A slowdown of economic growth in China and the enduring effects of Opec’s decision not to slash oil production, among other events, resulted in a sharp fall in the price of oil, copper, aluminium and iron ore – among the most essential exporting resources of Africa and the Middle East.

Throughout the region, banks accustomed to strong year-on-year growth saw revenues slow, stagnate or drop as a result. Rating agencies have downgraded many of them.

Saudi Arabia’s banks were certainly hit. At the end of March, Standard & Poor’s took negative rating actions on eight Saudi banks, because of "heightened economic and industry risks and weaker credit conditions". Fitch and Moody’s have taken similar views.

Similar rating events are occurring in other oil-producing countries — among them, the UAE, Kuwait, Nigeria and Angola.

The price of copper affected Zambia, the price of aluminium Guinea, the price of iron ore South Africa. Banks suffered across these countries, and in many others, from harsher conditions.

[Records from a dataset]
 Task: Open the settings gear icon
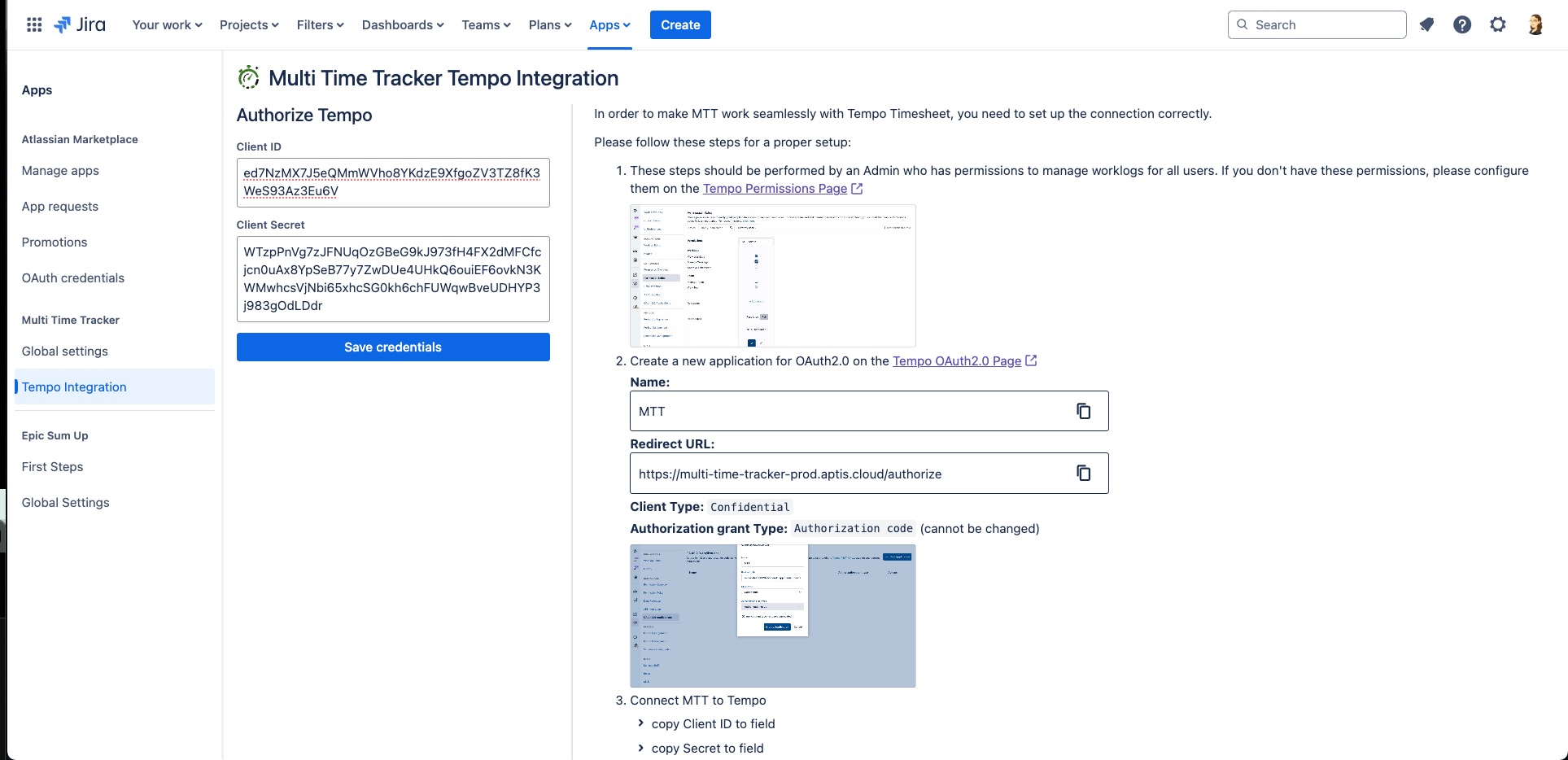[x=1498, y=24]
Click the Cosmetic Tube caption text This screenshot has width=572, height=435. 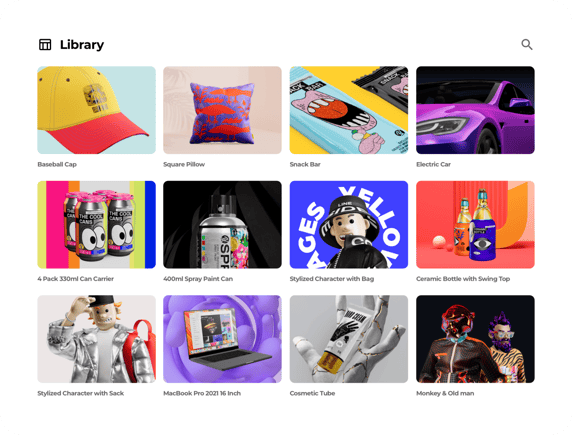tap(312, 393)
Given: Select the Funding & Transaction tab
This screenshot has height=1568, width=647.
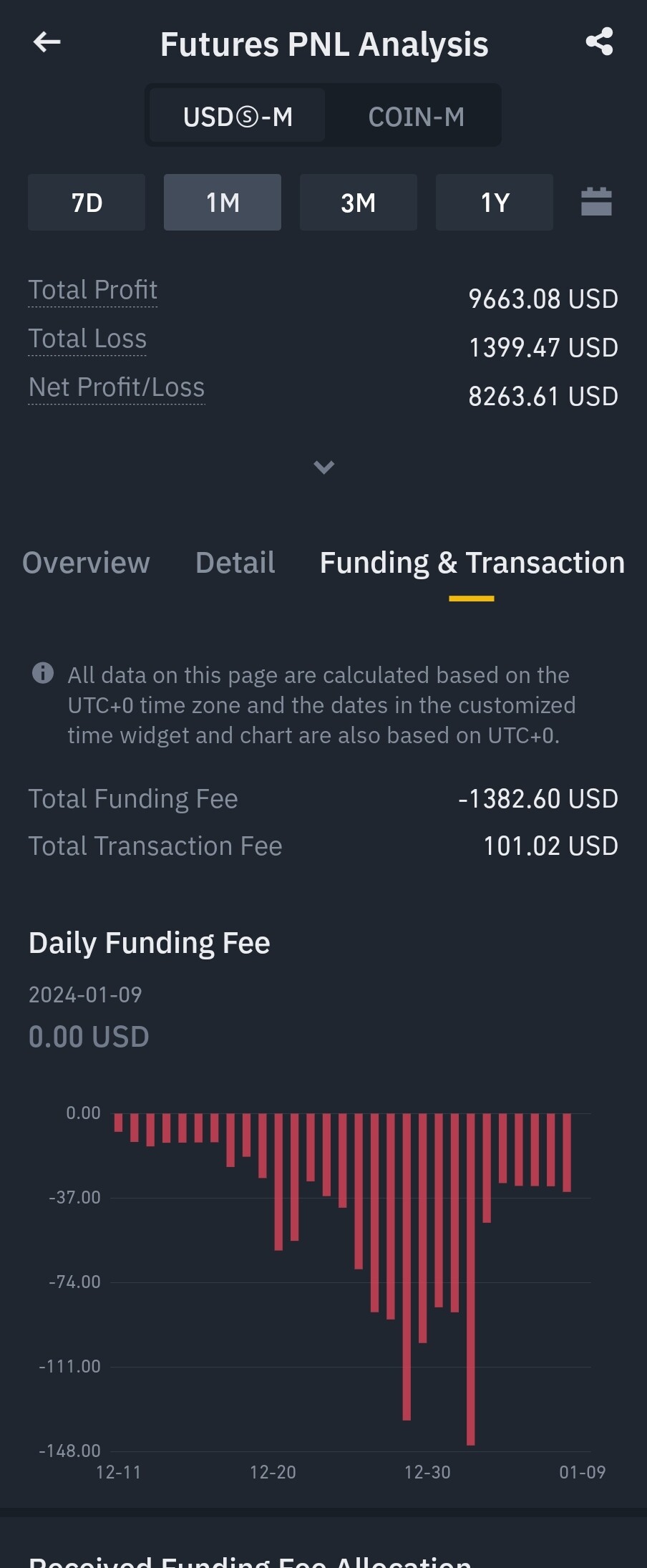Looking at the screenshot, I should (472, 563).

■ **What is needed**
Please continue the passage above on falling commodity prices and banks in Africa and the Middle East, picking up after its last sentence.

■ **The reply**
But the fall in commodity prices, especially that of oil, has had a positive impact on some financial institutions: namely, those that have begun working on the debt programmes of the many sovereigns and corporates that require fresh capital to weather the storm; those, too, that are reaping the benefits of investing in technological innovation and of diversifying their lending.

Among those that have benefited from their ability to deliver access to the capital markets, at a time when capital markets access became paramount, are NBK Capital in Kuwait and Samba Capital in Saudi Arabia.

Over the past year, NBK Capital helped alleviate the concerns of its clients amid the economic turmoil, and gained in the process. It worked on the biggest bond issue in the history of Kuwait ($700 million) – for its parent bank, NBK, which needed to shore up its capital.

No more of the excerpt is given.